In contrast, controllability, as an environment-related variable could not be confirmed as a predictor of intention (H1c). It should be noted that we found only weak reliability for the items assessing controllability. A measurement instrument can only yield valid results if it demonstrates sufficiently high reliability (Döring and Bortz, 2016). Therefore, both the reliability and validity of this measurement can be limited. To assess controllability, we included one inverse item. Research suggests that inverse items can impair the assessment of variables (İlhan et al., 2024); for example, respondents may overlook such items in extensive questionnaires. This, in turn, could introduce bias into response behavior (see Bühner, 2021). Moreover, the inverse item in our study showed a low factor loading, which may have contributed to the low reliability (see Großmann and Randler, 2025). However, we decided to retain this item for conceptual reasons—removing it would have meant losing an important facet of the definition. Future studies could consider replacing this inverse item with a non-inverted one. In addition to measurement-related concerns, another possible explanation for our findings is that the participating teachers may have been reluctant to fully acknowledge that their environment limits their autonomy in lesson planning. This reluctance may have contributed to the absence of expected correlations between controllability and intention. How intention directly affects behavior is discussed in the following section.

6.4 Effects of intention on behavior

Our findings suggest that teachers’ intentions to use gamification do, in fact, translate into actual behavior (H2), which is in line with the assumptions of the TPB (Ajzen, 2020). However, previous studies have often focused solely on intention without examining behavior. Even when both variables were examined, many studies failed to find a significant connection (see Conner and Norman, 2022; Lübke et al., 2016; Urton et al., 2023). Sheeran (2002) describes this phenomenon as the intention-behavior gap and emphasizes that the relationship between these variables is complex rather than straightforward. The TPB assumes that the prediction of behavior depends not only on individual characteristics, but also on the contextual opportunities available for enacting the intended behavior (Ajzen, 1985; see also Sheeran, 2002). That is, if teachers lack sufficient control over the enactment of their intended behavior or are not provided with sufficient opportunities within the school environment, their intentions may not translate into action. This assumption is supported by Sutton (1998), who points out that an individual’s evaluation of situational factors plays an important role in predicting behavior and that intentions most likely vary depending on the context. To account for this, we examined whether perceived behavioral control moderates the relationship between intention and behavior, as suggested by Ajzen (2020). However, we did not find evidence for such moderating effects of controllability, which is not consistent with the assumption that context-specific factors, such as environmental control, influence this relationship (H4c). Sheeran (2002) points out that some behaviors are driven more by automaticity (Bargh, 1997) or habits (Triandis, 1980) than deliberate intentions. This might be particularly relevant when it comes to adopting and/or applying new teaching methods, especially when considering teachers’ workload and the limited time available to teach all curriculum-relevant content (see Zerndt, 2024). Due to these time and resource constraints, teachers may be more likely to rely on familiar teaching strategies that they can implement efficiently and habitually, rather than experimenting with new approaches.

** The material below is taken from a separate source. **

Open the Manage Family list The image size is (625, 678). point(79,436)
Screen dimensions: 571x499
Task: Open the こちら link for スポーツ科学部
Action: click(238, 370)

Moreover, we did not find moderating effects of self-efficacy in the relationship between intention and behavior (H4c). This finding is not in line with previous studies, which have demonstrated that perceived self-efficacy is important for overcoming challenges in the teaching context (see Klassen and Tze, 2014). Self-efficacy might strengthen the link between intention and behavior by enabling teachers to translate their intentions into actions. Hagger et al. (2022) found such moderating effects of perceived behavioral control in the relationship between intentions and behavior (see Ajzen, 2020). However, it should again be noted that our findings may deviate due to differences in both the investigated context and the way perceived behavioral control was assessed. To our knowledge, no previous studies in the educational context have investigated the moderating effects of perceived behavioral control with this level of differentiation. We believe that this differentiated assessment of personal and environmental factors provides a more comprehensive insight into perceived behavioral control and should therefore be pursued in future studies.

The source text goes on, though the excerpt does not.